* EXERCISE DIRECTIONS: Retype the line with "Screen dimensions: 589x431" exactly. Then retype every line after it through the end of the entries below, and nothing more, leaving out pictures.

* INPUT DATA:

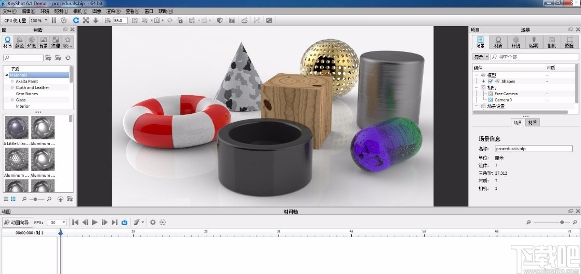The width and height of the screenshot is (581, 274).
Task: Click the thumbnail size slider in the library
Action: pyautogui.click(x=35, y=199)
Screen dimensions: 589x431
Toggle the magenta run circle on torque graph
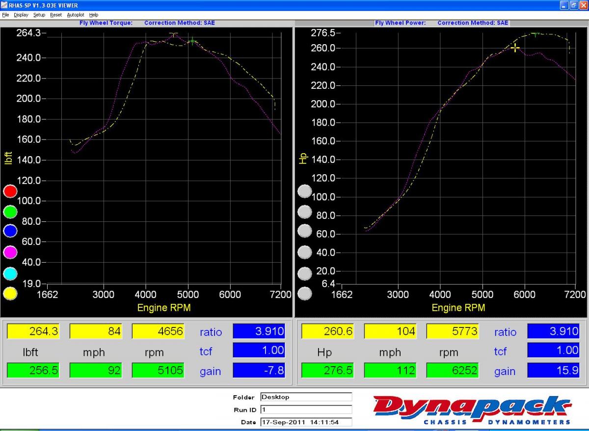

* OUTPUT OF THE EXERCISE:
Screen dimensions: 589x431
Toggle the magenta run circle on torque graph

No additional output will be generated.